Patriotism as Love of Fellow Citizens

Patriotism implies expressing love for one’s fellow citizens. Loving other people makes sense, and is surely beneficial for society as a whole. Such love arises naturally for individuals one comes in contact with and works and plays with. A neighborhood, a workplace, a county, a prefecture, a nation and all of humanity benefit from loving, cooperative and altruistic behavior. Patriotism, however, extols the virtues of targeting a particular group of individuals to love. With what logic—and to whose benefit—is it to focus almost exclusively on national unity as opposed to community, state, or global unity?

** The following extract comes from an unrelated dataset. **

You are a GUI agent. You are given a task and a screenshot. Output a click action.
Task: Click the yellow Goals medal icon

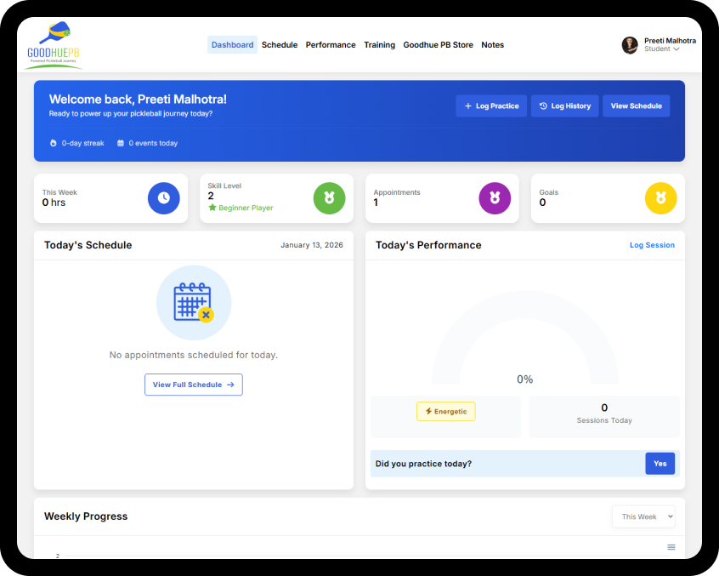pos(660,198)

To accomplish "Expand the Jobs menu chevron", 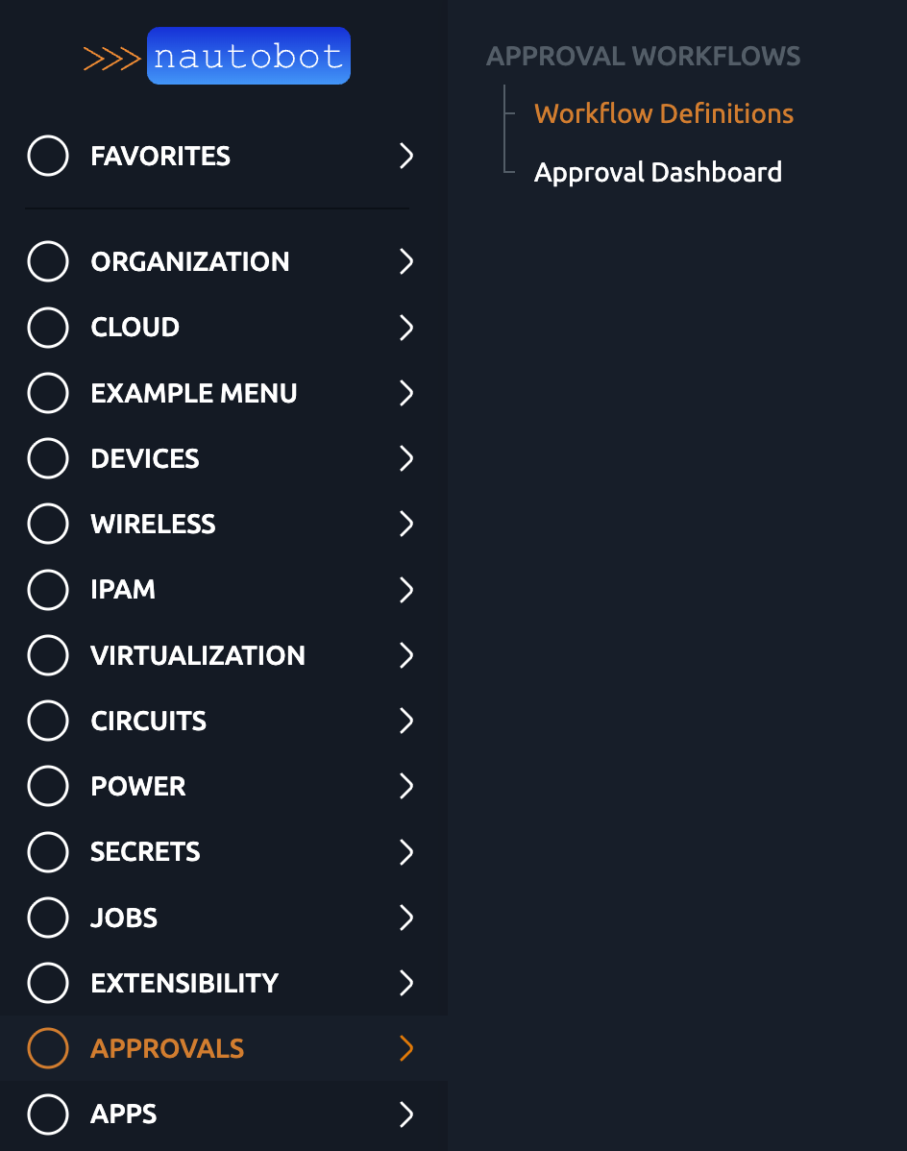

Citizens of a nation are largely strangers. Nations contain a huge number of individuals with diverse ideas and ways of thinking. Howard Zinn, in A People’s History of the United States, writes, “Nations are not communities and never have been. The history of any country, presented as the history of a family, conceals fierce conflicts of interest between conquerors and conquered, masters and slaves, capitalists and workers, dominators and dominated in race and sex.” ((Zinn, H. 1980. A People’s History of the United States. New York: Harper Perennial. )) Thus, a nation is not homogenous.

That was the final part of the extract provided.